> [Brief] Filter the data for lines with the word "value" and copy those lines.

+ + + + + + +

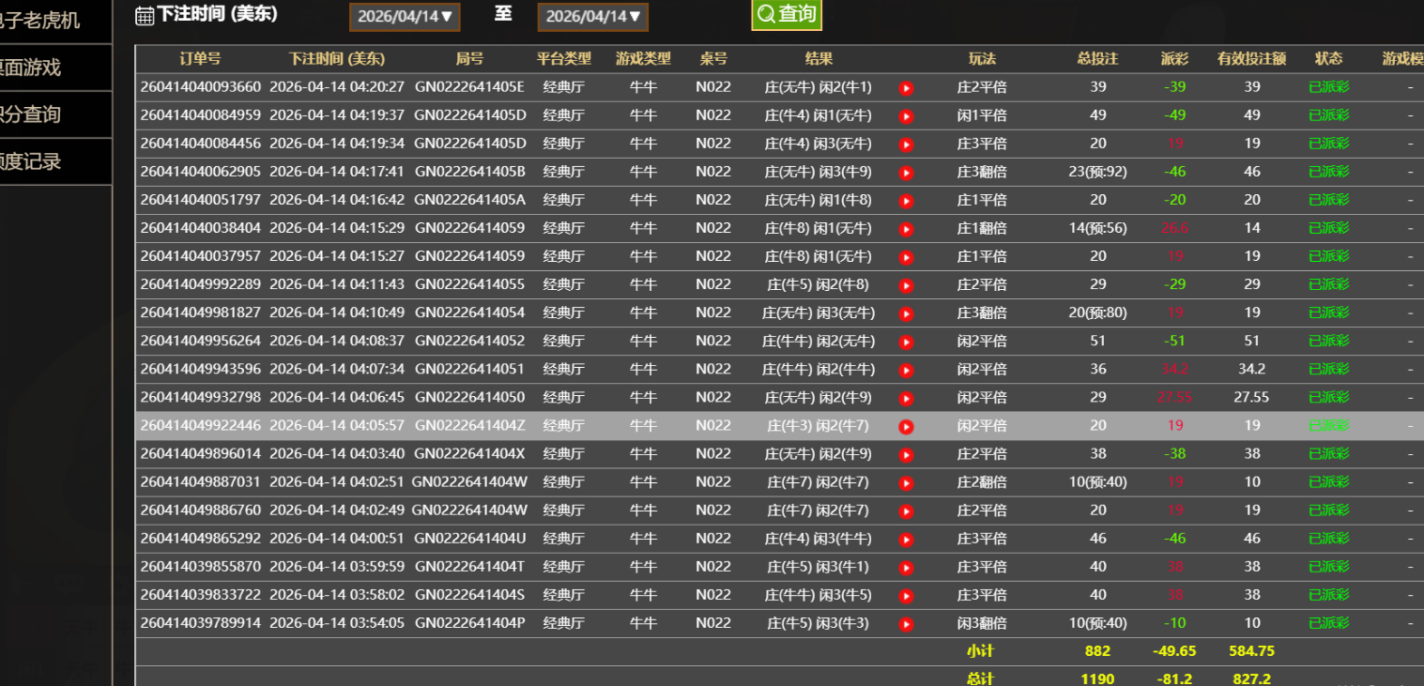Viewport: 1424px width, 686px height.
Task: Click the 派彩 column header
Action: click(1174, 58)
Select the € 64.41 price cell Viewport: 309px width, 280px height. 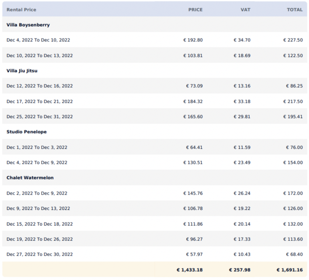(194, 147)
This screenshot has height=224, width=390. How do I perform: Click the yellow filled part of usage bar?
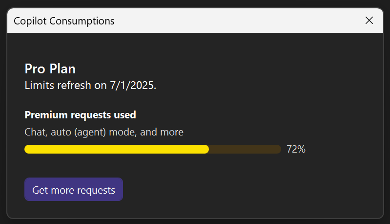pos(116,149)
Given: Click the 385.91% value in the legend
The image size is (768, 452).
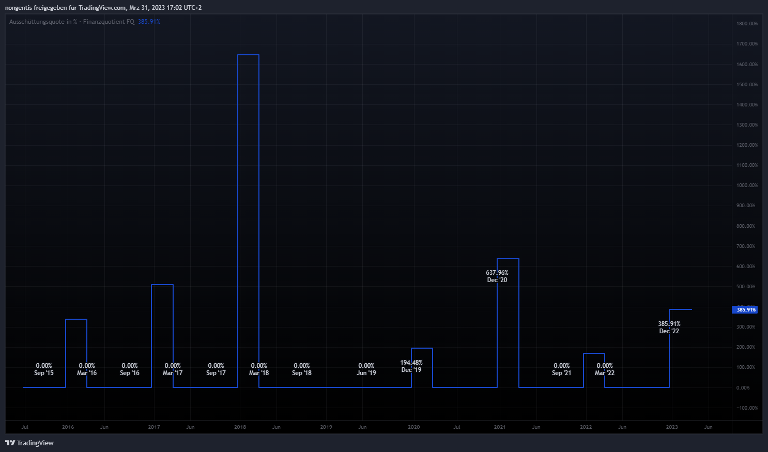Looking at the screenshot, I should pos(149,22).
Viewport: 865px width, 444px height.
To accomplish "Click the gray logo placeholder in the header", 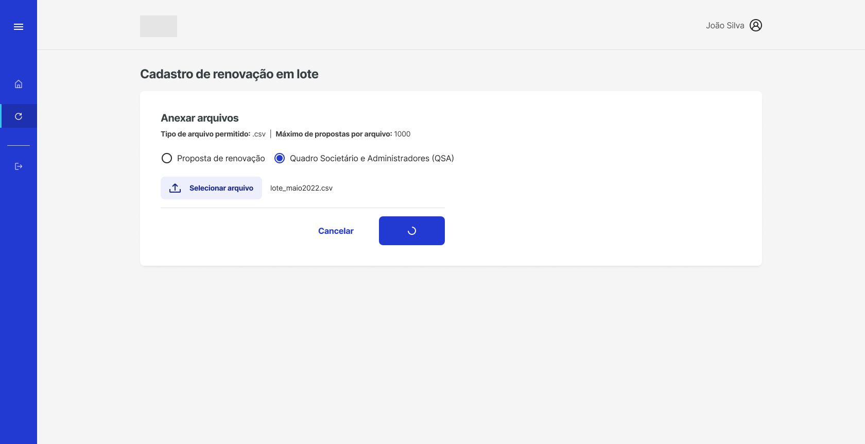I will (159, 26).
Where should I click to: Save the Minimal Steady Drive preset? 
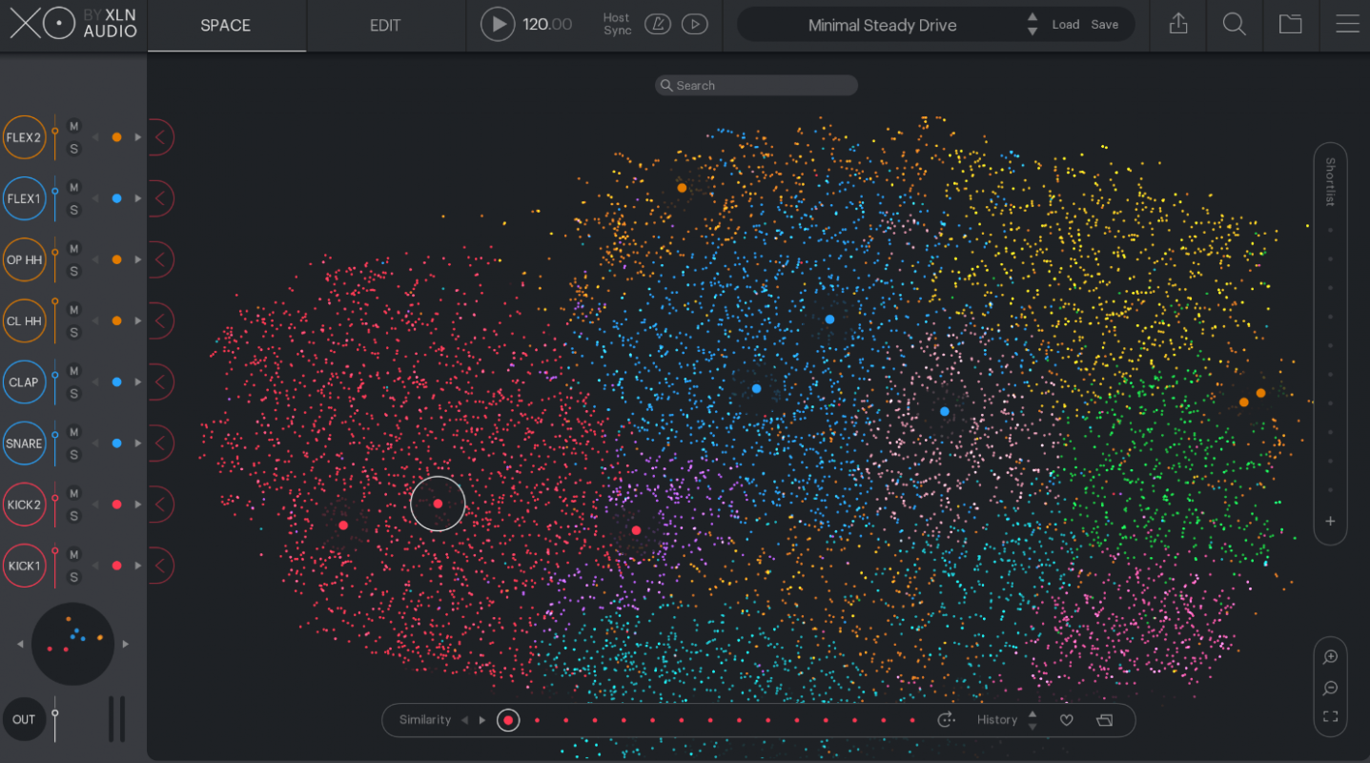(x=1104, y=24)
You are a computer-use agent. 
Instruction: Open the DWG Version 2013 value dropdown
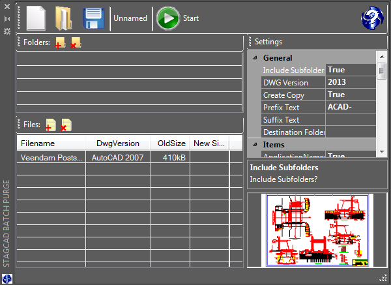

+ + + + + + +

> [Response area]
Given: Click the 385.91% value in the legend
Instruction: Open the DWG Version 2013 value dropdown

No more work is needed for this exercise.